Sunday, February 24, 2013
Yesterday while looking for some books in my office, I found a newspaper that I had saved for a friend in our District Presidency, a certain Brother B. who had been interviewed in a local Shanghai newspaper for a business story. The interview was accompanied by a nice color photo. Turns out he wasn't aware that the article had published when I mentioned it to him, so I assume that he didn't already have a copy and that others hand't given it to him. I ran into the article by chance on one of those two or three days in a month when I look at that newspaper, so it was a lucky find.
When I ran into my saved newspaper yesterday, I had an impression: "Put it in your bag and take it with you Sunday." But that was obviously ridiculous because Sunday I was going to Suzhou to speak in the Suzhou Branch in my capacity as a District Councilor (like a High Councilor for a District, not yet a Stake), and President B. was not going there. So I dismissed the impression. And I was right: President B. did not go to Suzhou. I would not see him.

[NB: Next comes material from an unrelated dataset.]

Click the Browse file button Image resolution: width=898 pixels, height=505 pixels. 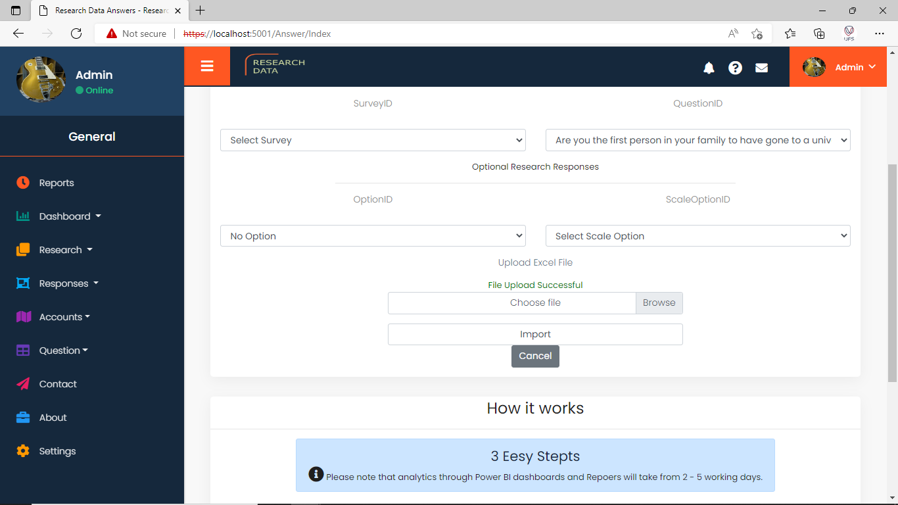[659, 302]
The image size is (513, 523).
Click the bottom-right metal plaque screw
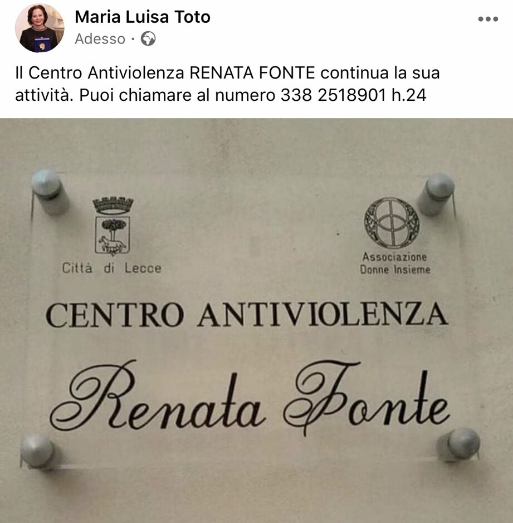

This morning, as I was rushing to get ready to catch an early train, I stepped back into the office, saw the newspaper again, and had the same impression. "Just stick it in your black leather bag and take it with you to Suzhou." Naw, that makes no sense. I could be confident that President B. was not going to Suzhou. In fact, he was going the opposite direction to Hangzhou. I would not see him.
I took a taxi to the Hongqiao train station on the west end of Shanghai (one of Shanghai's 4 train stations) heading to Suzhou. No, President B. was not there or anywhere near, as far as I know. But within 5 seconds after passing through security at the airport, I was approached by another District Councilor who had arrived at the same time. I don't think that's ever happened to me before. In this city of 25 million people and vast crowds at gargantuan train stations and airports, it's pretty easy to travel without running into anyone you know, much less a fellow District Councilor. He told me where he was going: to the Branch Conference in Hangzhou. Yes, that's right, the place where Brother B. would be also. I laughed and told him the story. "You know, this is a good lesson for me. Let me tell you what happened yesterday...."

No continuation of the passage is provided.